[Items in a dataset]
━━━━

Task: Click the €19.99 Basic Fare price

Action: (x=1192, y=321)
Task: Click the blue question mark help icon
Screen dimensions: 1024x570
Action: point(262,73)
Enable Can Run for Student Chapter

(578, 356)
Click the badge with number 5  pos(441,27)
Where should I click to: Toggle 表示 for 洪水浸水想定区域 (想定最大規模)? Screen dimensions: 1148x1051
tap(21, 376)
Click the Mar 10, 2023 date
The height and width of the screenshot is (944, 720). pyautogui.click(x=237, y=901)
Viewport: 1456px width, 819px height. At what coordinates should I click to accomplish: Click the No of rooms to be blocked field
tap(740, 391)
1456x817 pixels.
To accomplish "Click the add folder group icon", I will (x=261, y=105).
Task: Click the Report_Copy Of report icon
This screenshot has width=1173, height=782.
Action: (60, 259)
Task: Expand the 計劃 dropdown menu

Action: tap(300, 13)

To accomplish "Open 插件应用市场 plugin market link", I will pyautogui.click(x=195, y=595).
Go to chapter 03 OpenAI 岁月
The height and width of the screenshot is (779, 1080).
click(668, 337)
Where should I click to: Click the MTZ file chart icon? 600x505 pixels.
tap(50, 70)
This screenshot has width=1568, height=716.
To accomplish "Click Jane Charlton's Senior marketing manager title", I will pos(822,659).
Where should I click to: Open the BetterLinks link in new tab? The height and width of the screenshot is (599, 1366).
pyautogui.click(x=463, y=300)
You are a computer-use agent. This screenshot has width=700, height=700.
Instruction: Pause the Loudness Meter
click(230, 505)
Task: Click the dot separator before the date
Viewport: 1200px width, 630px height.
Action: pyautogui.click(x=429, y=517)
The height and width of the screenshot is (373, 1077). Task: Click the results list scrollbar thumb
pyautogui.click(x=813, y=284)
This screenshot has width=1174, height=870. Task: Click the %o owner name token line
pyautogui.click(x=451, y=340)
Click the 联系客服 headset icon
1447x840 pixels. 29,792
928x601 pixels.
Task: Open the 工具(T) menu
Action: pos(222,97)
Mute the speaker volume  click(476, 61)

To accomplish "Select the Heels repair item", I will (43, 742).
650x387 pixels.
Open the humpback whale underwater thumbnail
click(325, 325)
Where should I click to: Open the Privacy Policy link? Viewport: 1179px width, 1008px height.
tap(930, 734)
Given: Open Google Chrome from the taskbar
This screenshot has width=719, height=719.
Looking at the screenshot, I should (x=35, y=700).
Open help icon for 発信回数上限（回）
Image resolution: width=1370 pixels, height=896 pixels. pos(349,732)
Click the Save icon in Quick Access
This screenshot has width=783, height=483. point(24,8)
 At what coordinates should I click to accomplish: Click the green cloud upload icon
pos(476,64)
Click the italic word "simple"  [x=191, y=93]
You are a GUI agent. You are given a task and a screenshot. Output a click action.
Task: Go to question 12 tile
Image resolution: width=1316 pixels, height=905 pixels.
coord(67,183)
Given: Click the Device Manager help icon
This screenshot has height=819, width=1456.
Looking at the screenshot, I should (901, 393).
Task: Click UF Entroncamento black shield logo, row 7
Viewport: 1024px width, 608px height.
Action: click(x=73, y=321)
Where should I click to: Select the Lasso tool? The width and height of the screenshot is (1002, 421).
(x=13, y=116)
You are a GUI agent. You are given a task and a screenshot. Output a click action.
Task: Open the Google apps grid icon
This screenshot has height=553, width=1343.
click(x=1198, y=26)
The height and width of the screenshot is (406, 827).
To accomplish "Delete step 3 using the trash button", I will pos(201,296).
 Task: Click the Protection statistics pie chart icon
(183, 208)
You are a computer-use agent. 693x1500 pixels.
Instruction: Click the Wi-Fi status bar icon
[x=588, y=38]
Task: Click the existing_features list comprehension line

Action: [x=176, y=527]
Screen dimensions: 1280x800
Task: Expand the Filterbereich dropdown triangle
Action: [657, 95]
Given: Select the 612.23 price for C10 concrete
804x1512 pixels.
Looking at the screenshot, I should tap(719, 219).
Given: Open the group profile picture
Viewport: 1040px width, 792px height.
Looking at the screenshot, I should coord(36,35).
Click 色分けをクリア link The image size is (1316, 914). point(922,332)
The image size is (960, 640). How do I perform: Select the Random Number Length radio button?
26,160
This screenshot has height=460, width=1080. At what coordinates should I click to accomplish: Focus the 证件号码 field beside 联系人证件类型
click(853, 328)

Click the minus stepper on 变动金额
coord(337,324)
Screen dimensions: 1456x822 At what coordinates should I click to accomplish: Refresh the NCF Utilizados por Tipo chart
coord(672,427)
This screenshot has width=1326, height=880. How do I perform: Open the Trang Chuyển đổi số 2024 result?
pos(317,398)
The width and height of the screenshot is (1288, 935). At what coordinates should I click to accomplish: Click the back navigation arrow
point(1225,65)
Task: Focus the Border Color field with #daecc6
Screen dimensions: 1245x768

━━━━

__Problem to solve__
Copy out all of the lines above word for word.

__Exercise solution__
Task: Click the €19.99 Basic Fare price

Action: (x=1192, y=321)
Task: Click the blue question mark help icon
Screen dimensions: 1024x570
Action: point(262,73)
Enable Can Run for Student Chapter

(578, 356)
Click the badge with number 5  pos(441,27)
Where should I click to: Toggle 表示 for 洪水浸水想定区域 (想定最大規模)? Screen dimensions: 1148x1051
tap(21, 376)
Click the Mar 10, 2023 date
The height and width of the screenshot is (944, 720). pyautogui.click(x=237, y=901)
Viewport: 1456px width, 819px height. At what coordinates should I click to accomplish: Click the No of rooms to be blocked field
tap(740, 391)
1456x817 pixels.
To accomplish "Click the add folder group icon", I will (x=261, y=105).
Task: Click the Report_Copy Of report icon
This screenshot has width=1173, height=782.
Action: (60, 259)
Task: Expand the 計劃 dropdown menu

Action: tap(300, 13)

To accomplish "Open 插件应用市场 plugin market link", I will pyautogui.click(x=195, y=595).
Go to chapter 03 OpenAI 岁月
The height and width of the screenshot is (779, 1080).
click(668, 337)
Where should I click to: Click the MTZ file chart icon? 600x505 pixels.
tap(50, 70)
This screenshot has width=1568, height=716.
To accomplish "Click Jane Charlton's Senior marketing manager title", I will pos(822,659).
Where should I click to: Open the BetterLinks link in new tab? The height and width of the screenshot is (599, 1366).
pyautogui.click(x=463, y=300)
You are a computer-use agent. This screenshot has width=700, height=700.
Instruction: Pause the Loudness Meter
click(230, 505)
Task: Click the dot separator before the date
Viewport: 1200px width, 630px height.
Action: pyautogui.click(x=429, y=517)
The height and width of the screenshot is (373, 1077). Task: Click the results list scrollbar thumb
pyautogui.click(x=813, y=284)
This screenshot has width=1174, height=870. Task: Click the %o owner name token line
pyautogui.click(x=451, y=340)
Click the 联系客服 headset icon
1447x840 pixels. 29,792
928x601 pixels.
Task: Open the 工具(T) menu
Action: pos(222,97)
Mute the speaker volume  click(476, 61)

To accomplish "Select the Heels repair item", I will (43, 742).
650x387 pixels.
Open the humpback whale underwater thumbnail
click(325, 325)
Where should I click to: Open the Privacy Policy link? Viewport: 1179px width, 1008px height.
tap(930, 734)
Given: Open Google Chrome from the taskbar
This screenshot has width=719, height=719.
Looking at the screenshot, I should (x=35, y=700).
Open help icon for 発信回数上限（回）
Image resolution: width=1370 pixels, height=896 pixels. pos(349,732)
Click the Save icon in Quick Access
This screenshot has width=783, height=483. point(24,8)
 At what coordinates should I click to accomplish: Click the green cloud upload icon
pos(476,64)
Click the italic word "simple"  [x=191, y=93]
You are a GUI agent. You are given a task and a screenshot. Output a click action.
Task: Go to question 12 tile
Image resolution: width=1316 pixels, height=905 pixels.
coord(67,183)
Given: Click the Device Manager help icon
This screenshot has height=819, width=1456.
Looking at the screenshot, I should (901, 393).
Task: Click UF Entroncamento black shield logo, row 7
Viewport: 1024px width, 608px height.
Action: click(x=73, y=321)
Where should I click to: Select the Lasso tool? The width and height of the screenshot is (1002, 421).
(x=13, y=116)
You are a GUI agent. You are given a task and a screenshot. Output a click action.
Task: Open the Google apps grid icon
This screenshot has height=553, width=1343.
click(x=1198, y=26)
The height and width of the screenshot is (406, 827).
To accomplish "Delete step 3 using the trash button", I will pos(201,296).
 Task: Click the Protection statistics pie chart icon
(183, 208)
You are a computer-use agent. 693x1500 pixels.
Instruction: Click the Wi-Fi status bar icon
[x=588, y=38]
Task: Click the existing_features list comprehension line

Action: [x=176, y=527]
Screen dimensions: 1280x800
Task: Expand the Filterbereich dropdown triangle
Action: [657, 95]
Given: Select the 612.23 price for C10 concrete
804x1512 pixels.
Looking at the screenshot, I should tap(719, 219).
Given: Open the group profile picture
Viewport: 1040px width, 792px height.
Looking at the screenshot, I should coord(36,35).
Click 色分けをクリア link The image size is (1316, 914). point(922,332)
The image size is (960, 640). How do I perform: Select the Random Number Length radio button?
26,160
This screenshot has height=460, width=1080. At what coordinates should I click to accomplish: Focus the 证件号码 field beside 联系人证件类型
click(853, 328)

Click the minus stepper on 变动金额
coord(337,324)
Screen dimensions: 1456x822 At what coordinates should I click to accomplish: Refresh the NCF Utilizados por Tipo chart
coord(672,427)
This screenshot has width=1326, height=880. How do I perform: Open the Trang Chuyển đổi số 2024 result?
pos(317,398)
The width and height of the screenshot is (1288, 935). At what coordinates should I click to accomplish: Click the back navigation arrow
point(1225,65)
Task: Focus the Border Color field with #daecc6
Screen dimensions: 1245x768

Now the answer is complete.